The MEPS Household Component (which will be generally referred to as MEPS hereafter) collects detailed information for each person in the household on demographic characteristics, health conditions, health status, use of medical services, charges and source of payments, access to care, satisfaction with health care, health insurance coverage, income, and employment. The panel design of the survey, which features five rounds of interviewing covering two full calendar years, makes it possible to determine how changes in individuals’ health status, income, employment, eligibility for public and private insurance coverage, use of services, and payment for care are related.

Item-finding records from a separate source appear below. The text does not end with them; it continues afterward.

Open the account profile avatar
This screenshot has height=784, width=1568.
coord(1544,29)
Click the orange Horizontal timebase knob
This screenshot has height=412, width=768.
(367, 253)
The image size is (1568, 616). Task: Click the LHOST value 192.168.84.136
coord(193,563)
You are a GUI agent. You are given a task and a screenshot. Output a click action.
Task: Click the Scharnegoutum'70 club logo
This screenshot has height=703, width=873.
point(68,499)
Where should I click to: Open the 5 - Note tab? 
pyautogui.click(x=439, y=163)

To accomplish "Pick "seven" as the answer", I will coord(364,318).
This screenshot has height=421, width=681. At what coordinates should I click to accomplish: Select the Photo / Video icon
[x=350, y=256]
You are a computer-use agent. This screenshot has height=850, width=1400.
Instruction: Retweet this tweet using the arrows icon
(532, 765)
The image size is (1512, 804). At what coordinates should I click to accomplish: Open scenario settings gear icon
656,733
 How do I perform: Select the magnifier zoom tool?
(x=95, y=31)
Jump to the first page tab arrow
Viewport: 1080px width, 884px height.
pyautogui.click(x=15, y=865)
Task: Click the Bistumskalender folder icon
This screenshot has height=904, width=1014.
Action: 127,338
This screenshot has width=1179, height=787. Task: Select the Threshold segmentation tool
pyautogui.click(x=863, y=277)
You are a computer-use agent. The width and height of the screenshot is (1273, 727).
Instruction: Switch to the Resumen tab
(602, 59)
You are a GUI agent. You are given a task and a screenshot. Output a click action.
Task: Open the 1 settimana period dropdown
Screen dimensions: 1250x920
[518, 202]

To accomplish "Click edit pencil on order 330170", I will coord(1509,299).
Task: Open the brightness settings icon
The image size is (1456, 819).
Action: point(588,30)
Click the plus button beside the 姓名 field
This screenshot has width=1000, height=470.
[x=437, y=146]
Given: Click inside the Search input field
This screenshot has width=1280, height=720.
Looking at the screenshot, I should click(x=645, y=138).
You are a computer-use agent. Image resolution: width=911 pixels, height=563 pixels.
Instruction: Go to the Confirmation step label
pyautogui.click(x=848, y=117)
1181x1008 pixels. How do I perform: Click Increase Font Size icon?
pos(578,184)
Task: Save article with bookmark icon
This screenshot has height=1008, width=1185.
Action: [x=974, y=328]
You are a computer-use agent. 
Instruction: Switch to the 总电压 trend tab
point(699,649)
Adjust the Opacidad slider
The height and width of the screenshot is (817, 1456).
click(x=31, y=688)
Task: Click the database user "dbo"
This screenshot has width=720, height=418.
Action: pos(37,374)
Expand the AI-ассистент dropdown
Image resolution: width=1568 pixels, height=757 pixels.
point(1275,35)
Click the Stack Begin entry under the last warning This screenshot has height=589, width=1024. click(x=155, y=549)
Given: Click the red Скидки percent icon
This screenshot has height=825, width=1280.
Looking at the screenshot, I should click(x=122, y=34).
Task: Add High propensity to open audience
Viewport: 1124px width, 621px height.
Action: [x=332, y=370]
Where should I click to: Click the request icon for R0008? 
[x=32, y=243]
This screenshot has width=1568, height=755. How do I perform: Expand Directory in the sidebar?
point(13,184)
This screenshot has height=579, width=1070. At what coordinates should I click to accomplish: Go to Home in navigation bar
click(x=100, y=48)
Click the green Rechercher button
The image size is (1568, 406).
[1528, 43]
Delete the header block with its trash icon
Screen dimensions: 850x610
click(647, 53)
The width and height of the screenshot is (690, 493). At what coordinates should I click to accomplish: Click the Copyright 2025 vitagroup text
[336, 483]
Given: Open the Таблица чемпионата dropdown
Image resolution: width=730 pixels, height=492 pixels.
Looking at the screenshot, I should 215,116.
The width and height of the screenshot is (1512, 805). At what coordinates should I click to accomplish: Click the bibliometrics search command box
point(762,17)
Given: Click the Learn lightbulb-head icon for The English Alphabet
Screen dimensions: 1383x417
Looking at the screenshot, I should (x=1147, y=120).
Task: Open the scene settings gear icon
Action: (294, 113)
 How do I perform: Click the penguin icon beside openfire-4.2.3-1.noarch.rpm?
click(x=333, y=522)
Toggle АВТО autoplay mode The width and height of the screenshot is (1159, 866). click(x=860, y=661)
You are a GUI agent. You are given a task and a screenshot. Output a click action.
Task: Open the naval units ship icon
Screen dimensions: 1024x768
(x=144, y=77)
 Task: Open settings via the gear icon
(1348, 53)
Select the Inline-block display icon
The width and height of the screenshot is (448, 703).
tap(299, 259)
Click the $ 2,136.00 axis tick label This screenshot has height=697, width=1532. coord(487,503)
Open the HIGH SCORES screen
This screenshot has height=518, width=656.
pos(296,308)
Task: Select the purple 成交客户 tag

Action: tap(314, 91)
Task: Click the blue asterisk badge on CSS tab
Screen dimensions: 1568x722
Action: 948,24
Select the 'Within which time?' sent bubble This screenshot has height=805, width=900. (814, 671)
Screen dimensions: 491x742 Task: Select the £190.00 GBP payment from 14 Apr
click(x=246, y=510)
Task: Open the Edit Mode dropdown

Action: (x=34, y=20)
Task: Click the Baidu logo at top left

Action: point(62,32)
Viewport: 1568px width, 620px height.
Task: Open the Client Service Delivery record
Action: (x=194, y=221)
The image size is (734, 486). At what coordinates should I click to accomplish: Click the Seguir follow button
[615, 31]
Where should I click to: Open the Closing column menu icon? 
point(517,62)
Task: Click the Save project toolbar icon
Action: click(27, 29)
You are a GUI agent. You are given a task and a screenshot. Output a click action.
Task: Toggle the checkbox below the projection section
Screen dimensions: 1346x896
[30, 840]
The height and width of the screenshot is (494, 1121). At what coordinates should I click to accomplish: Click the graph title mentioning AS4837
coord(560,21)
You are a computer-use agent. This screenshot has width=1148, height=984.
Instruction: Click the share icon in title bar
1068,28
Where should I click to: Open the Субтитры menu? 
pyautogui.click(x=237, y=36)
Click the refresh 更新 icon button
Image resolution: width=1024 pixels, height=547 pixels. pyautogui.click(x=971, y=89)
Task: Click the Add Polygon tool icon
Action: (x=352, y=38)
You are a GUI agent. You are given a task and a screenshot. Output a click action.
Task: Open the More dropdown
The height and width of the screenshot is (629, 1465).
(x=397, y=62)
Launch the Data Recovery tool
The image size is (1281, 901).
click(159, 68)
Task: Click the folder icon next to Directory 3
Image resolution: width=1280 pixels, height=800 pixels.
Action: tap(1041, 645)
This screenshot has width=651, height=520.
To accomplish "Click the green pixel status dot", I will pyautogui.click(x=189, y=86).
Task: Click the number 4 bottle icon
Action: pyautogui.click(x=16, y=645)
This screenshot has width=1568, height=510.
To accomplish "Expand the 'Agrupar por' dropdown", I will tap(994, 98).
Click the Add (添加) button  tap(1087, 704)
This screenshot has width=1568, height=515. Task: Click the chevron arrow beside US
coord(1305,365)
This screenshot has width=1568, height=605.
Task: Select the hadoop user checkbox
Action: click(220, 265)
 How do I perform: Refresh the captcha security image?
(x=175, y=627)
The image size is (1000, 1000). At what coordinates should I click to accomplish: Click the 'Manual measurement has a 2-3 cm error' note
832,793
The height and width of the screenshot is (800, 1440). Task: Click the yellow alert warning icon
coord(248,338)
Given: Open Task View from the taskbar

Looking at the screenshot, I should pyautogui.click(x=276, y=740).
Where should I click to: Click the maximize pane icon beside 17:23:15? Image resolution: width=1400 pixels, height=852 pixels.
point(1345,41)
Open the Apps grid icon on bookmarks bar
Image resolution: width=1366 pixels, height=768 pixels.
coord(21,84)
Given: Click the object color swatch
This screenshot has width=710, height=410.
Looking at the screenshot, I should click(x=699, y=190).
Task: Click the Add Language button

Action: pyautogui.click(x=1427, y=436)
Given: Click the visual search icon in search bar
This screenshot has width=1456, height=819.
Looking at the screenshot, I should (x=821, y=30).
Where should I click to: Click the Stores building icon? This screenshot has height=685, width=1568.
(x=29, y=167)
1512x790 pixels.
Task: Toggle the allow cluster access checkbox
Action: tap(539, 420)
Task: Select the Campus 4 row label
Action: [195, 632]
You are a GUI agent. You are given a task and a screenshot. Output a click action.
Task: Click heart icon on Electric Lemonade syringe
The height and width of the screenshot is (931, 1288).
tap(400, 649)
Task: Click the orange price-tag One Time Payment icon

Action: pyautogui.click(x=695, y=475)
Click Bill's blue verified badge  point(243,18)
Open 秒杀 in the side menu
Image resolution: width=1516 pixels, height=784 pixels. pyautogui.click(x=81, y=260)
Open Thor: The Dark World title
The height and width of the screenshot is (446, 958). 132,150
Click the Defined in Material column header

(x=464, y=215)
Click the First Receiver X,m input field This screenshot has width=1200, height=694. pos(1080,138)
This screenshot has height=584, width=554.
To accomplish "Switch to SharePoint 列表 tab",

MEPS data are available on the MEPS Web site in data tables, downloadable data files (person, job, event, or condition level) and interactive data tools, as well as in publications using HC data. The main public use files (PUFs) released from MEPS are the full-year (FY) consolidated file and related medical conditions and medical event level files. The FY file includes records at the person level with family and dwelling unit (DU) identifiers and provides individual level information on health status, socio-demographic characteristics, employment, insurance, access to care, and various other related data items. The conditions file provides detailed information about each heath condition reported by the household respondent. It includes records at the person/condition level. Each event file consists of a specific type of event for persons in the corresponding full-year consolidated file. In the conditions file or an event file, some persons may have multiple conditions/events within the year and thus have multiple records and other individuals may have no medical conditions or events and have no records on the particular file. The conditions file or an event file includes identifiers to link each event to the individual in the person-level file who had the condition or the event.

In analyzing MEPS event (or conditions) files, estimates are often produced from the event file without merging all person records from the full file (i.e., only using the subset of persons with events). For point estimates, since the persons with no events will have no contribution to event related estimates, there is no need to keep those persons in the file. However, for variance estimation, since the persons with events (or conditions) are a subset of all persons, the subset total in the population is not known and the sample size is random, the theoretically correct approach is to include all persons (with or without an event) in the file and variance estimates are produced by treating the persons with and without events as separate domains. This approach to analysis is called domain analysis. Domain analysis takes the variability into account by using the entire sample in estimating the variance of subgroup estimates. For more information about domain analysis, see Lohr (1999), Cochran (1977), and Fuller et al. (1989). The ‘domain’ statement in SAS survey procedures, ‘subgroup’ statement in SUDAAN, and similar features in other variance computation software are designed to correctly estimate variances in such situations. If the estimates are produced using the records in the event file only i.e., using the subset of persons with events from the FY file, the variances may not be estimated correctly. The extent of deviation of the estimated variance from the correct estimate for this technically improper analysis depends on the size of the subset compared to the full file. If the size of the subset is large and the number of variance strata with singleton primary sampling units (PSUs) is small or zero, the impact on the variance estimates will generally be negligible. This study examines this issue of variance estimation from the MEPS event files, with particular focus on the impact on variance estimates of analyzing the subset of cases with events only without doing a domain analysis that incorporates persons with no reported medical events.

_^top

MEPS Event Files

Eight public use event files from MEPS are published each year: prescription medicines, dental visits, other medical expenses, hospital inpatient stays, emergency room visits, outpatient department visits, office-based medical provider visits, and home care. Each of these files is an event-level file consisting of specific type of events for persons in the corresponding full-year consolidated file. Table 1 summarizes the sizes of 2008 MEPS event files and brief descriptions of different event files are provided below.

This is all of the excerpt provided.